Il s’y appliqua avec constance et rigueur. Petit à petit, il laissa la polémique et le pamphlet pour sombrer dans des récits étranges entre fables et nouvelles,saynètes et portraits. Il se prit tellement au jeu qu’à son propre je, il substitua celui du personnage qui délaissa la Loire pour monter sur scène. Il en fut si enchanté qu’il écrivit des chansons pour donner un peu de corps à son double.

Il n’était pas question de succès : là n’était pas sa quête. Bien au contraire, il lui fallait multiplier les chausse-trappes, provoquer le rejet, ajouter la haine au mépris. Il provoqua, agaça, mortifia, ridiculisa ceux qui avaient la possibilité de braquer quelques projecteurs sur lui. Les grands sont nécessairement maudits, rejetés, incompris. Son double en faisait des tonnes pour obtenir cette suprême récompense de la mortification et du bannissement.

Il ne pouvait éternellement tenir cette ligne. Son personnage n’était qu’un faux dur, une illusion de méchant. Bien au contraire, sous le masque et les grimaces, c’est la tendresse et la poésie qui émergeaient, en dépit de ses colères pour brouiller les pistes. Il séduisait ceux qui prenaient la peine de lire entre les lignes, de percer la carapace, de dénicher les perles dans les tombereaux de fange. Les mots se firent plus ronds, le propos plus tendre. L’acidité demeurait pour donner une teinte à une aventure qui se devait de n’être pas mièvre.

Le Bonimenteur devenait une bête de foire. Il semait ses grains de sel, pimentait ses récits de quelques piques pour maintenir le lecteur en éveil. Les bons contes ne sont pas des niaiseries ; ils doivent envisager le monde sous un autre jour, ne pas se satisfaire de flatter les princes qui nous gouvernent pour leur faire miroiter la fréquentation des fées et des bergères mais donner leur part aux gueux, aux vilains, aux tordus, aux bossus, aux gredins.

L’écriture devint son cheval de bataille. Il allait désormais à l’assaut des moulins à vent en brandissant une plume alerte, une langue intègre, une musicalité née dans l’oralité.

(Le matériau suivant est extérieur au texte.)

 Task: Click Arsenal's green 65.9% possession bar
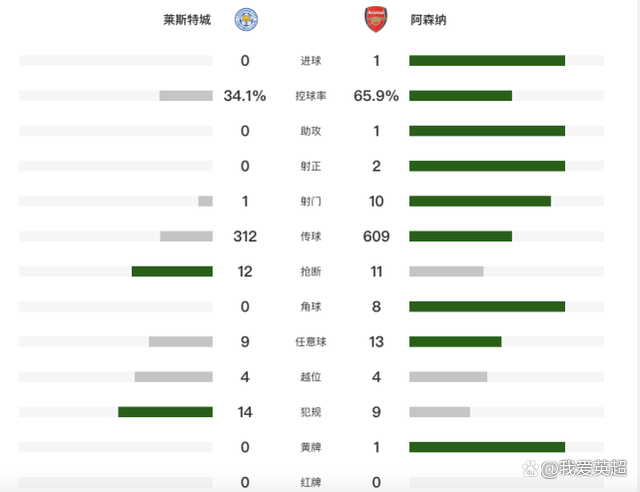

Il se fit souffleur de vent : celui qui vient de l’océan et fait gonfler la grande voile carrée. Il navigua sur un bateau de mots, laissant les embarcations factices, pour transporter véritablement tous ceux qui étaient restés à quai.

C’est ainsi que le double se joua de l’original. En se mirant dans les reflets de la rivière, celui qui se livre à vous ne sait plus qui est qui. Le personnage a-t-il supplanté l’homme réel ? Le double s’est-il fondu dans l'original ? Le mystère est là ; il n’est rien qui puisse sauver l’un et l’autre de la schizophrénie et c’est tant mieux. Ni tout à fait moi, ni tout à fait l’autre, je est un jeu.

Duplicatement mien.

Caimir et c-est nabum-011.jpg



13 réactions


  • juluch juluch 22 octobre 2016 12:07

    Restez la place forte que vous êtes Nabum....on continue à vous suivre.  smiley


  • rogal 22 octobre 2016 12:08

    On lui doit au moins l’enrichissement du latin : nabum, i (ou bien, au choix, nabus, a, um) entrera dans la prochaine édition du Gaffiot, avec une citation de César.


  • averoes 22 octobre 2016 15:44

    Bonjour Nabum.

    Depuis que je fréquente ce site, il m’est arrivé plusieurs fois de vous lire. Et à chaque fois, me traverse l’esprit cette impression de côtoyer, à travers votre verbe, un être original, voire iconoclaste, au noble sens du terme. La qualité de votre plume, faisant chanter les mots (terne à moins que ce ne fût citerne) et cohabiter des oxymores improbables (récompense de la mortification et du bannissement) dans une sorte de ballet littéraire joliment suranné, rappelle une atmosphère des salons culturels du XIX ème siècle.
    Je ne peux que me réjouir, in fine, du plaisir que ne manque pas de me procurer la lecture d’une production comme la vôtre, tant elle tranche avec cet air du temps qui promeut l’oralité, même à l’écrit.
    La pandémie de l’indigence langagière est aujourd’hui enracinée dans une sorte de médiocratie culturelle et intellectuelle hégémonique qui transcende le jeunisme ambiant. Elle est, à mon sens, corrélée à une conception de la modernité où le bien-dire n’est pas en odeur de sainteté auprès de ses thuriféraires, où le réflexe d’user d’un langage châtié est voué aux gémonies et le malheur d’avoir un tel langage est considéré comme un affront par les adeptes de ce curieux modernisme.

    Littérairement vôtre.


    • marmor 22 octobre 2016 16:18


      @averoes
      La pandémie de l’indigence langagière est aujourd’hui enracinée dans une sorte de médiocratie culturelle et intellectuelle hégémonique qui transcende le jeunisme ambiant.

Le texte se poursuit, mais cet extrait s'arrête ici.